PictureIt's a poor transfer. There's not too much dirt, noise or grain for the most part, but it's soft, contrast is poor and there is little to no shadow detail. Exterior scenes are of a higher quality than interior, with the colour and contrast levels being much superior. The interior scenes have natural looking colours but blacks are not well realised. In some dark scenes the picture really deteriorates with compression artefacts a go-go, particularly in the middle of the film. Black practically turns green in one scene in a church, and the following dark scenes are just as bad. It's almost as if you're looking at a colour negative at times. I thought I'd seen the last of that carry on with VHS. Shockingly bad! It calms down again towards the end, so all is not lost. It would have been a good transfer of a mid eighties low budget film had the interior scenes have been as good as the exterior. Alas it's not.
SoundIt's an average quality mono presentation, with a dialogue driven soundtrack, a simple musical score and no real effects. No major problems but it is a little subdued, so you find yourself turning the volume up.

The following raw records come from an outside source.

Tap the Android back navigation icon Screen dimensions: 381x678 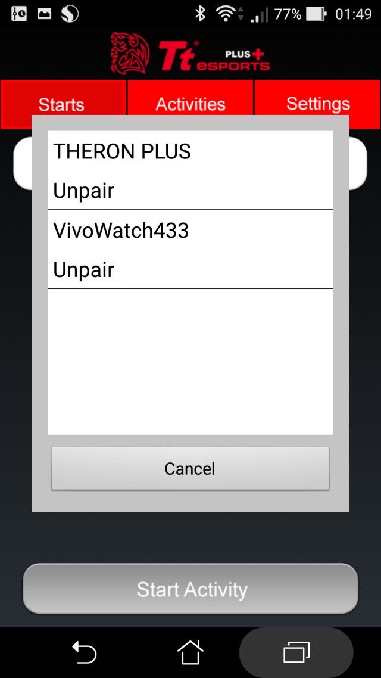tap(84, 652)
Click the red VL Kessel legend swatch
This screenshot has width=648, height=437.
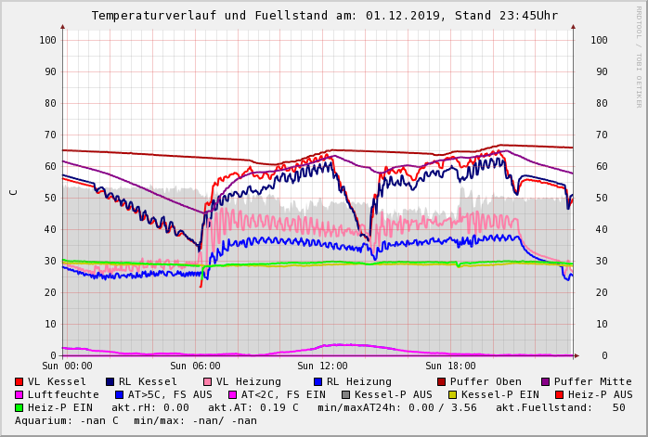[x=19, y=381]
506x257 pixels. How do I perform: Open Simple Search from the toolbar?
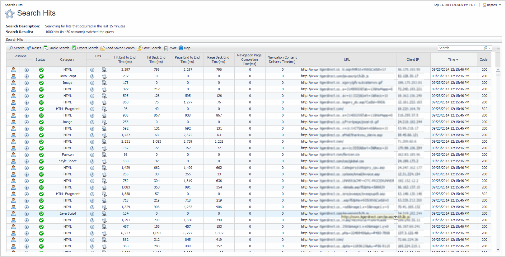[56, 48]
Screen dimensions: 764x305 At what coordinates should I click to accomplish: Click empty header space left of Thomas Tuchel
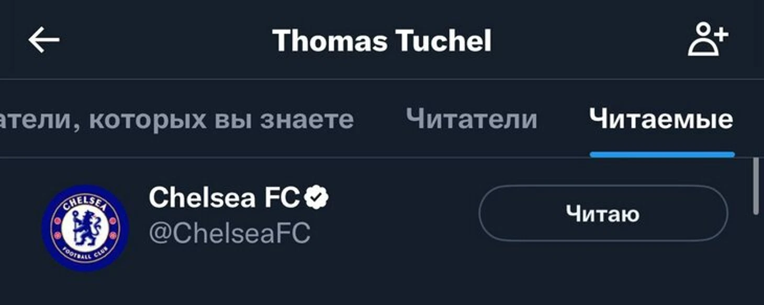point(167,41)
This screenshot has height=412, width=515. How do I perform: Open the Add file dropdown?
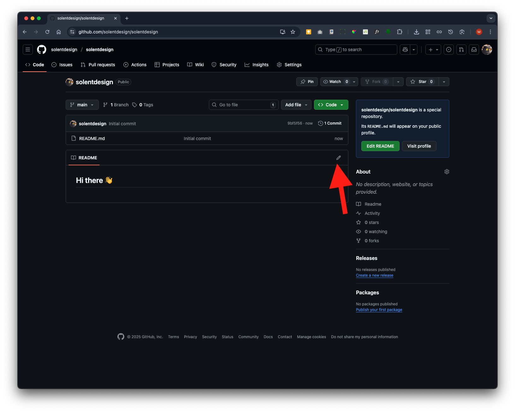pos(296,105)
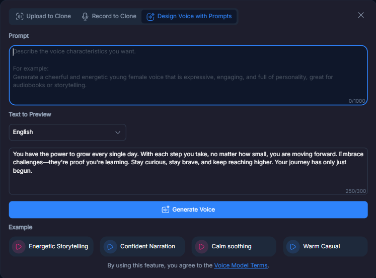The image size is (376, 278).
Task: Play the Warm Casual example icon
Action: 293,247
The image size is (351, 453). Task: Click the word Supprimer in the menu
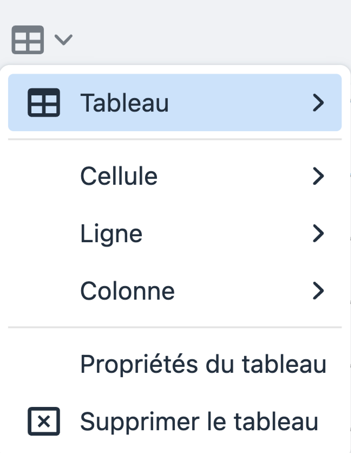click(140, 422)
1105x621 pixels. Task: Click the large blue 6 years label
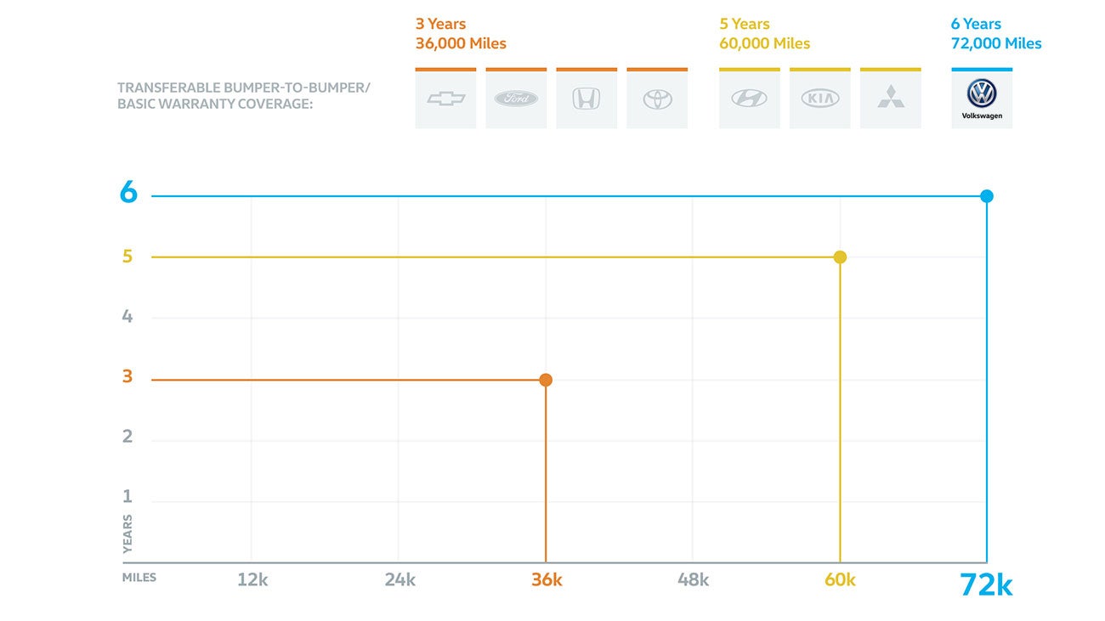click(128, 193)

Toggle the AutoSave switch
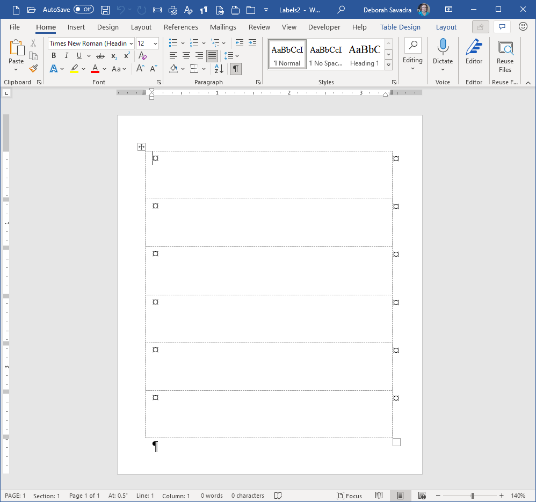(83, 10)
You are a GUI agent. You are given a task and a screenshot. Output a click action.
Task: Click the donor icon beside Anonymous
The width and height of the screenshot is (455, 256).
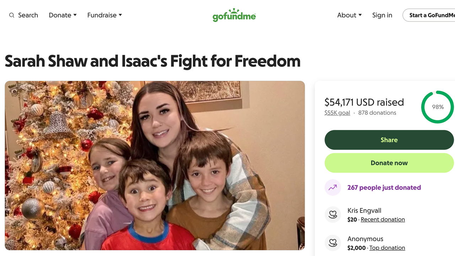(x=333, y=243)
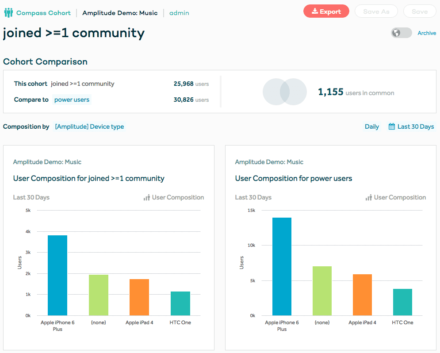The width and height of the screenshot is (440, 353).
Task: Click the overlapping circles Venn diagram graphic
Action: pos(284,92)
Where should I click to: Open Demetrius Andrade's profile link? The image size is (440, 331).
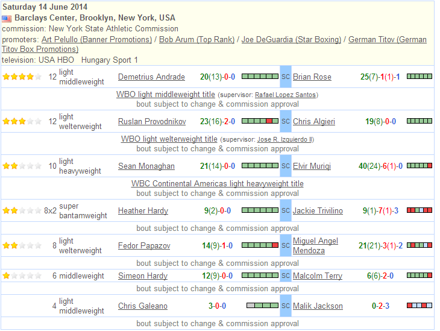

VerdictIt's a well told story with exceptional acting that is undoubtedly thought provoking. Unlike the film, the disc is poor with a feeble transfer and a very cheap presentation. Even the subtitles are burnt in. The menu is a still picture with only two options: play and chapters. The lack of extras is particularly galling as the film's serious subject matter and history deserves some attention. The Military dictatorship ended in 1983, the same year the film began shooting but it was cancelled due to death threats received by the production team. The remainder of the film was shot in secret and completed and released in 1985. Their efforts were rewarded with an Oscar for Best Foreign Language Film. A documentary or an interview or just a commentary could have been fascinating. It is a good film, but this is not a Region 2 release that can be wholeheartedly recommended.